Implementation:Scikit learn Scikit learn TargetEncoder
| Knowledge Sources | |
|---|---|
| Domains | Data Preprocessing, Categorical Encoding |
| Last Updated | 2026-02-08 15:00 GMT |
Overview
Concrete tool for encoding categorical features based on target statistics provided by scikit-learn.
Description
TargetEncoder encodes categorical features based on a shrunk estimate of the average target values for observations belonging to each category. The encoding scheme mixes the global target mean with the target mean conditioned on the value of the category. It supports regression, binary classification, and multiclass classification targets. It uses internal cross-fitting during fit_transform to prevent target leakage.
Usage
Use TargetEncoder when you want to encode categorical features using target statistics, which is especially effective for high-cardinality categorical features where one-hot encoding would produce too many columns. It is useful for both regression and classification tasks.
Code Reference
Source Location
- Repository: scikit-learn
- File: sklearn/preprocessing/_target_encoder.py
Signature
class TargetEncoder(OneToOneFeatureMixin, _BaseEncoder):
def __init__(
self,
categories="auto",
target_type="auto",
smooth="auto",
cv=5,
shuffle=True,
random_state=None,
):
Import
from sklearn.preprocessing import TargetEncoder
I/O Contract
Inputs
| Name | Type | Required | Description |
|---|---|---|---|
| categories | "auto" or list | No | Categories per feature. "auto" determines them from training data. Default is "auto". |
| target_type | str | No | Type of target: "auto", "continuous", "binary", or "multiclass". Default is "auto". |
| smooth | "auto" or float | No | The amount of mixing of the target mean conditioned on the category with the global target mean. Default is "auto". |
| cv | int | No | Number of folds for internal cross-fitting scheme during fit_transform. Default is 5. |
| shuffle | bool | No | Whether to shuffle the data in the cross-fitting procedure.

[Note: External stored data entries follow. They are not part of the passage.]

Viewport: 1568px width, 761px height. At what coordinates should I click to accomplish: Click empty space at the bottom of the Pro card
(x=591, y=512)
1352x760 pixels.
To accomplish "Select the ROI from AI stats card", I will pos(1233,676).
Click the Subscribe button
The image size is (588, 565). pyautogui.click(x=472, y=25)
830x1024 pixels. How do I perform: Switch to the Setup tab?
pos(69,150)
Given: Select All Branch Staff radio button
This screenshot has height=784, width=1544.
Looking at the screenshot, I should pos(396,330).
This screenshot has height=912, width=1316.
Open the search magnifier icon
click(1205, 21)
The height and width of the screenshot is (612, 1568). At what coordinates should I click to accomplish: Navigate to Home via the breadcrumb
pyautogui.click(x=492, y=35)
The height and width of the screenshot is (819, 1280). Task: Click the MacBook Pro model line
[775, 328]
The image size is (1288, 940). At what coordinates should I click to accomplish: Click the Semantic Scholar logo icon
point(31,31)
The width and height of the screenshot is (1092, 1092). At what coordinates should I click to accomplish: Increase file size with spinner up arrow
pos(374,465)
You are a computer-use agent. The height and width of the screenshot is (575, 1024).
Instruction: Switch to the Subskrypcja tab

Default is True. |
| random_state | int or RandomState | No | Random state for reproducibility in the cross-fitting procedure. |
Outputs
| Name | Type | Description |
|---|---|---|
| X_transformed | ndarray of shape (n_samples, n_features) | The encoded feature matrix with target-based encodings. |
| categories_ | list of ndarray | The categories of each feature determined during fitting. |
| target_mean_ | float | The overall mean of the target. |
| encodings_ | list of ndarray | Encodings learnt on all of X for each feature. |
Usage Examples
Basic Usage
from sklearn.preprocessing import TargetEncoder
import numpy as np
X = np.array([["dog"], ["cat"], ["dog"], ["fish"], ["cat"], ["dog"]])
y = np.array([1.0, 0.0, 1.0, 0.5, 0.0, 0.8])
enc = TargetEncoder(smooth=5.0, random_state=42)
X_encoded = enc.fit_transform(X, y)
print(X_encoded)